» WHAT TO DO:
Print the records exactly as given.

§

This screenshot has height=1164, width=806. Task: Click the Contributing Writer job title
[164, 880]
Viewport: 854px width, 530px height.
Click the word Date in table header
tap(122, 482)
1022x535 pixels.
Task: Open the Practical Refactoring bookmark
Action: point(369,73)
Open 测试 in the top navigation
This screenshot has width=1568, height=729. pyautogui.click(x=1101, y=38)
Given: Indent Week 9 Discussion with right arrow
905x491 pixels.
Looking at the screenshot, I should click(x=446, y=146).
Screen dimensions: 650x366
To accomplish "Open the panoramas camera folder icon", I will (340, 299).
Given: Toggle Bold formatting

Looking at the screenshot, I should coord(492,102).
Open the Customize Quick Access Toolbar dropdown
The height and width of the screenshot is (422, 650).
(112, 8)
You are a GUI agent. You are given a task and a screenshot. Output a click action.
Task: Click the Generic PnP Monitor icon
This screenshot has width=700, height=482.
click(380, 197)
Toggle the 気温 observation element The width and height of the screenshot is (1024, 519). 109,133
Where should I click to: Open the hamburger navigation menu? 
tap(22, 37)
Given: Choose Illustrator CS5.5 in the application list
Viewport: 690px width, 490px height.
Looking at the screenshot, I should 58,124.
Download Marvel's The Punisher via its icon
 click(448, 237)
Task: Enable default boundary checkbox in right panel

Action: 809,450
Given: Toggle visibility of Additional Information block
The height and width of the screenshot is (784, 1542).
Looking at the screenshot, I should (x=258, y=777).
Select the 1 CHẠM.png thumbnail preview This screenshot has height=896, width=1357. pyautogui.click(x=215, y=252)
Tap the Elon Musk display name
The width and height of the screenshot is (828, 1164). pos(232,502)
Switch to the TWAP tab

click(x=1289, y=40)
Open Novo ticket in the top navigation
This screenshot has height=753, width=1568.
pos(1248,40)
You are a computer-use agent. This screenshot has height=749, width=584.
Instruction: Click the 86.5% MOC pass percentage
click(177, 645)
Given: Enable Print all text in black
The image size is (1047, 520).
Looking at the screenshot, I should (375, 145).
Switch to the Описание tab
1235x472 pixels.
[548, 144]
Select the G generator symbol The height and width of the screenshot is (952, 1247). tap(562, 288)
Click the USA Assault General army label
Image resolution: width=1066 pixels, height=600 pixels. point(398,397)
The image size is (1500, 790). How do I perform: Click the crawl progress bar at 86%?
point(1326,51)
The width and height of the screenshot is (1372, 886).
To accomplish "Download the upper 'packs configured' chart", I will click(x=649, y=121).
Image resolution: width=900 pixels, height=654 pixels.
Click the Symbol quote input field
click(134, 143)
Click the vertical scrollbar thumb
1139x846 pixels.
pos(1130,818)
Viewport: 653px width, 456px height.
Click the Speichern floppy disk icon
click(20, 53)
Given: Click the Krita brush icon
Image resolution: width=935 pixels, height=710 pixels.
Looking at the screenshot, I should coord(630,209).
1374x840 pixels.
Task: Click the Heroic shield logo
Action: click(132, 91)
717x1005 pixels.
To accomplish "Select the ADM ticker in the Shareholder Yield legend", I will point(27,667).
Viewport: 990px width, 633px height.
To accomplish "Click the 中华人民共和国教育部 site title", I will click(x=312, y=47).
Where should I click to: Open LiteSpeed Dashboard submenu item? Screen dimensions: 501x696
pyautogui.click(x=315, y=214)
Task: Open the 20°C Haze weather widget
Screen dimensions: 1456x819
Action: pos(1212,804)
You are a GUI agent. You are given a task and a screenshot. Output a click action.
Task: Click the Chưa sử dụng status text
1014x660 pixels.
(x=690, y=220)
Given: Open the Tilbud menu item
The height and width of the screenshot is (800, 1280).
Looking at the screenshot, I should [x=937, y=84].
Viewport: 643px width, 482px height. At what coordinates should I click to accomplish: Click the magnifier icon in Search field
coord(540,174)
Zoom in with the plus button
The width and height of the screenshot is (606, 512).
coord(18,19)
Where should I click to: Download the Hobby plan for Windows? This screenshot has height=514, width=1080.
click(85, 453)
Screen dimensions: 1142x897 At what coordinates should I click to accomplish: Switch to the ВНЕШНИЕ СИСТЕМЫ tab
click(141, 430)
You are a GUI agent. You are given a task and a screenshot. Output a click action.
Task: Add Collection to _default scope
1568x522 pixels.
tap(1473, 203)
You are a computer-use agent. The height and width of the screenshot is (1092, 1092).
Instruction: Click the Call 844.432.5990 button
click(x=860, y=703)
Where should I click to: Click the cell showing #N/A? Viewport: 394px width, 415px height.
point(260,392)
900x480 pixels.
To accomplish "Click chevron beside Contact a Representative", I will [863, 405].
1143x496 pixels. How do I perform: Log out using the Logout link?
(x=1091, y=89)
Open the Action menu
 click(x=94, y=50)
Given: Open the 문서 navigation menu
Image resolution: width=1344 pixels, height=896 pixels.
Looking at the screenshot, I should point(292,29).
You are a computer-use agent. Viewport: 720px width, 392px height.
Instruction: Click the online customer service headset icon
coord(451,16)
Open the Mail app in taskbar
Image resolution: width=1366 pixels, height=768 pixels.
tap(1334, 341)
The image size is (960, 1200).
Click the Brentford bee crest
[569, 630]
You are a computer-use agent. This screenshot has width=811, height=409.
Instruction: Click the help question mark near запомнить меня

§

» RESULT OF THE EXERCISE:
This screenshot has height=1164, width=806. Task: Click the Contributing Writer job title
[164, 880]
Viewport: 854px width, 530px height.
Click the word Date in table header
tap(122, 482)
1022x535 pixels.
Task: Open the Practical Refactoring bookmark
Action: point(369,73)
Open 测试 in the top navigation
This screenshot has width=1568, height=729. pyautogui.click(x=1101, y=38)
Given: Indent Week 9 Discussion with right arrow
905x491 pixels.
Looking at the screenshot, I should click(x=446, y=146).
Screen dimensions: 650x366
To accomplish "Open the panoramas camera folder icon", I will (340, 299).
Given: Toggle Bold formatting

Looking at the screenshot, I should coord(492,102).
Open the Customize Quick Access Toolbar dropdown
The height and width of the screenshot is (422, 650).
(112, 8)
You are a GUI agent. You are given a task and a screenshot. Output a click action.
Task: Click the Generic PnP Monitor icon
This screenshot has width=700, height=482.
click(380, 197)
Toggle the 気温 observation element The width and height of the screenshot is (1024, 519). 109,133
Where should I click to: Open the hamburger navigation menu? 
tap(22, 37)
Given: Choose Illustrator CS5.5 in the application list
Viewport: 690px width, 490px height.
Looking at the screenshot, I should 58,124.
Download Marvel's The Punisher via its icon
 click(448, 237)
Task: Enable default boundary checkbox in right panel

Action: 809,450
Given: Toggle visibility of Additional Information block
The height and width of the screenshot is (784, 1542).
Looking at the screenshot, I should (x=258, y=777).
Select the 1 CHẠM.png thumbnail preview This screenshot has height=896, width=1357. pyautogui.click(x=215, y=252)
Tap the Elon Musk display name
The width and height of the screenshot is (828, 1164). pos(232,502)
Switch to the TWAP tab

click(x=1289, y=40)
Open Novo ticket in the top navigation
This screenshot has height=753, width=1568.
pos(1248,40)
You are a computer-use agent. This screenshot has height=749, width=584.
Instruction: Click the 86.5% MOC pass percentage
click(177, 645)
Given: Enable Print all text in black
The image size is (1047, 520).
Looking at the screenshot, I should (375, 145).
Switch to the Описание tab
1235x472 pixels.
[548, 144]
Select the G generator symbol The height and width of the screenshot is (952, 1247). tap(562, 288)
Click the USA Assault General army label
Image resolution: width=1066 pixels, height=600 pixels. point(398,397)
The image size is (1500, 790). How do I perform: Click the crawl progress bar at 86%?
point(1326,51)
The width and height of the screenshot is (1372, 886).
To accomplish "Download the upper 'packs configured' chart", I will click(x=649, y=121).
Image resolution: width=900 pixels, height=654 pixels.
Click the Symbol quote input field
click(134, 143)
Click the vertical scrollbar thumb
1139x846 pixels.
pos(1130,818)
Viewport: 653px width, 456px height.
Click the Speichern floppy disk icon
click(20, 53)
Given: Click the Krita brush icon
Image resolution: width=935 pixels, height=710 pixels.
Looking at the screenshot, I should coord(630,209).
1374x840 pixels.
Task: Click the Heroic shield logo
Action: click(132, 91)
717x1005 pixels.
To accomplish "Select the ADM ticker in the Shareholder Yield legend", I will point(27,667).
Viewport: 990px width, 633px height.
To accomplish "Click the 中华人民共和国教育部 site title", I will click(x=312, y=47).
Where should I click to: Open LiteSpeed Dashboard submenu item? Screen dimensions: 501x696
pyautogui.click(x=315, y=214)
Task: Open the 20°C Haze weather widget
Screen dimensions: 1456x819
Action: pos(1212,804)
You are a GUI agent. You are given a task and a screenshot. Output a click action.
Task: Click the Chưa sử dụng status text
1014x660 pixels.
(x=690, y=220)
Given: Open the Tilbud menu item
The height and width of the screenshot is (800, 1280).
Looking at the screenshot, I should [x=937, y=84].
Viewport: 643px width, 482px height. At what coordinates should I click to accomplish: Click the magnifier icon in Search field
coord(540,174)
Zoom in with the plus button
The width and height of the screenshot is (606, 512).
coord(18,19)
Where should I click to: Download the Hobby plan for Windows? This screenshot has height=514, width=1080.
click(85, 453)
Screen dimensions: 1142x897 At what coordinates should I click to accomplish: Switch to the ВНЕШНИЕ СИСТЕМЫ tab
click(141, 430)
You are a GUI agent. You are given a task and a screenshot. Output a click action.
Task: Add Collection to _default scope
1568x522 pixels.
tap(1473, 203)
You are a computer-use agent. The height and width of the screenshot is (1092, 1092).
Instruction: Click the Call 844.432.5990 button
click(x=860, y=703)
Where should I click to: Click the cell showing #N/A? Viewport: 394px width, 415px height.
point(260,392)
900x480 pixels.
To accomplish "Click chevron beside Contact a Representative", I will [863, 405].
1143x496 pixels. How do I perform: Log out using the Logout link?
(x=1091, y=89)
Open the Action menu
 click(x=94, y=50)
Given: Open the 문서 navigation menu
Image resolution: width=1344 pixels, height=896 pixels.
Looking at the screenshot, I should point(292,29).
You are a computer-use agent. Viewport: 720px width, 392px height.
Instruction: Click the online customer service headset icon
coord(451,16)
Open the Mail app in taskbar
Image resolution: width=1366 pixels, height=768 pixels.
tap(1334, 341)
The image size is (960, 1200).
Click the Brentford bee crest
[569, 630]
You are a computer-use agent. This screenshot has width=811, height=409.
Instruction: Click the help question mark near запомнить меня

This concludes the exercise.